Homework 3

Due: Friday, March 17th in class.
Up to 5 members in each group. Please include NetID and names on front page.

I. Loss function optimization using gradient descent

Derive the gradient update (with stepsize $c$) for your weight vector $w$ for each of the following loss functions: (here: $\|w\|_2^2=w^\top w$ and $|w|=\sum_{\alpha=1}^d |w_\alpha|$, also $\lambda$ and $C$ are non-negative constants.)
a
Ridge Regression: ${\cal L}(w)=\sum_{i=1}^n (w^\top x_i-y_i)^2+\lambda \|w\|_2^2$. (You will implement this in a future project)
b
Lasso Regression: ${\cal L}(w)=\sum_{i=1}^n (w^\top x_i-y_i)^2+\lambda |w|$
c
Logistic Regression ($y_i\in\{+1,-1\}$): ${\cal L}(w)=\sum_{i=1}^n \log(1+\exp{(-y_i w^\top x_i)})$
d
Linear Support Vector Machine ($y_i\in\{+1,-1\}$): ${\cal L}(w)=C\sum_{i=1}^n \max(1-y_iw^\top x_i,0)+\|w\|_2^2$

II. Another look at SVM

You suddenly have this vision, that it might be beneficial to pre-compute all inner-products in your data set. I.e. you store a $n\times n$ matrix $K_{ij}=x_i^\top x_j$
a
Imagine you start the gradient descent procedure from above with initial weights $w^0=0$ (this is just to help intuition). Take the gradient update of SVM (question I.d) and show that after $t$ gradient steps you can express the weight vector as $w^t=\sum_{i=1}^n\alpha_i^t x_i$ for some values $\alpha_i^t$. (HINT: each gradient step update the $\alpha$'s, if the update is correct you can always write $w^t=\sum_{i=1}^n\alpha_i^t x_i$ starting from update $t=0$ to any update $t>0$)
b
Take this new definition $w = \sum_{i=1}^n \alpha_i x_i$ and substitute it into the loss function of SVM (question I.d). You can now write the loss function as ${\cal L}(\alpha)$ where $\alpha=[\alpha_1 \dots \alpha_n]^\top$ (no need to force the vector representation in your formula). Further, write the loss ${\cal L}(\alpha)$ only using the precomputed matrix entries $K_{ij}$.
c
Can you derive a gradient descent update rule of SVM (question I.d) with respect to $\alpha_i$?

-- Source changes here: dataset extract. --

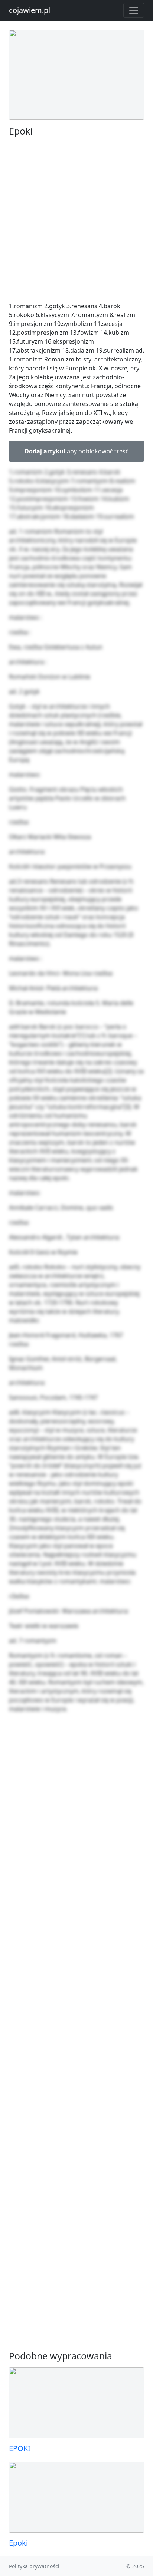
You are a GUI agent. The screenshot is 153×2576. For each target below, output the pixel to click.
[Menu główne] (133, 10)
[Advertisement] (76, 219)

III. Weighted Ridge Regression

Assume that in addition to your data $\left\{(x_1,y_1),\dots,(x_n,y_n)\right\}$ you also have weights $p_i\geq 0$ for each example. Let your loss function be \begin{equation} {\cal L}(w)=\sum_{i=1}^n p_i(w^\top x_i-y_i)^2+\lambda w^\top w.\label{prob2:loss} \end{equation}
a
Rephrase the previous equation in terms of the matrices $X=[x_1,\dots,x_n]^\top$, $Y=[y_1,\dots,y_n]^\top$ and the diagonal matrix $P=diag([p_1,\dots,p_n])$ (where the diag operator performs like the Matlab function with the same name.)
b
Derive a closed form solution for $w$. (You can use: $\frac{\partial (w^\top A)}{\partial w}=A$, $\frac{\partial (w^\top B w)}{\partial w}=Bw + B^\top w$ and $w^\top w=w^\top I w$ where $I$ is the identity matrix.)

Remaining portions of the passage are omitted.